Insérer les âmes dans un cadavre était une expérience bien moins agréable que celle donnée plus tôt au domicile du couple qui ne tarderait pas à être trois. Il y avait une sorte d'acte contre nature que je n'appréciais pas, mais nécessité fait force de loi.

Une fois toutes les âmes placées, j'écartais les bras pour signifier que je laissais le champ libre aux Esprits Parasites, et me téléportai dans la forêt où Mitsuko.

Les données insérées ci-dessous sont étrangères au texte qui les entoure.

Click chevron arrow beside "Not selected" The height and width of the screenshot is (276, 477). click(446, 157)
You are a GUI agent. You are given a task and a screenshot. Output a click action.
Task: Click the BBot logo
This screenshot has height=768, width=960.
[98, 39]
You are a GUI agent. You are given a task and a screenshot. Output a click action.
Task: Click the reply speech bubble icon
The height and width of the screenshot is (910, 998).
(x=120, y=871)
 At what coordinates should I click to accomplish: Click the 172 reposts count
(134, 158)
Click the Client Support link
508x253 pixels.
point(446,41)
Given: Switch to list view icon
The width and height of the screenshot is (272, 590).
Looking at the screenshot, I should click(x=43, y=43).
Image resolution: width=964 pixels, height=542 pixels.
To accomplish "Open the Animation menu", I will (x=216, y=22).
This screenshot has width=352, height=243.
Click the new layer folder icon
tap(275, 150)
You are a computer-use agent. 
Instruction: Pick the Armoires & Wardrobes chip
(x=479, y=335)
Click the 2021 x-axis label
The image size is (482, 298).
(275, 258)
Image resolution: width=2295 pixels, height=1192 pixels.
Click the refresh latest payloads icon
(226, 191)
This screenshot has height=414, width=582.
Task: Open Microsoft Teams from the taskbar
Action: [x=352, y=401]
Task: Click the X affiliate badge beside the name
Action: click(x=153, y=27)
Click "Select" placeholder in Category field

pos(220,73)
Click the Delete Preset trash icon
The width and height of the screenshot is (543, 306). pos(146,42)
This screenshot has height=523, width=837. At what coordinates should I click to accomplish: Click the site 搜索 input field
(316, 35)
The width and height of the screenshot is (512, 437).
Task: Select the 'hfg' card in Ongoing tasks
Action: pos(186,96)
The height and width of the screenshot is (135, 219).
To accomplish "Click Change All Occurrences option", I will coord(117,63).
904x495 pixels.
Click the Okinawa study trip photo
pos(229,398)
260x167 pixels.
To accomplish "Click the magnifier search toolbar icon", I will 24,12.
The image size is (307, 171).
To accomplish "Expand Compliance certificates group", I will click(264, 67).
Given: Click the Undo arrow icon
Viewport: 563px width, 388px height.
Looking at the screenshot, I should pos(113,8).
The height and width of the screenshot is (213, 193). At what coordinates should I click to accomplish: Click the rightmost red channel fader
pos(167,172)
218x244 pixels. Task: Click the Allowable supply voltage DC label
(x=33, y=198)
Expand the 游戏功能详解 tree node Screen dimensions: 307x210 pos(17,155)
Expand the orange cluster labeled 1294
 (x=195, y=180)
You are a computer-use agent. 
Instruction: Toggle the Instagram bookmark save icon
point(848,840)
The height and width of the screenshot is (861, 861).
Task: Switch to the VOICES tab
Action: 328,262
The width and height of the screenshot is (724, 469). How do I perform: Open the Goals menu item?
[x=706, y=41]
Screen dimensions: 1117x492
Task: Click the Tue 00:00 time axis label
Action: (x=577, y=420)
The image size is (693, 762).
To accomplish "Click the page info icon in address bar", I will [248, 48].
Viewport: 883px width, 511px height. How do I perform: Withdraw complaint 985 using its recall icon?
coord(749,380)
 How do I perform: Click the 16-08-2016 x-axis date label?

- Je ne sais pas le but de ce que vous m'avez demandé de faire, mais considérez qu'une dizaine de Ridere sont à présent investis par des Esprits Parasites. Apparemment, je n'étais pas à leur goût oui ... On souhaite rarement échanger sa condition, même d'Esprit, pour celle d'une Ombre.

J'haussais les épaules, un peu indifférent. J'avais fini par accepter ce que j'étais, ce qu'il m'était possible de faire et ce que je pourrai accomplir une fois mon évolution complète.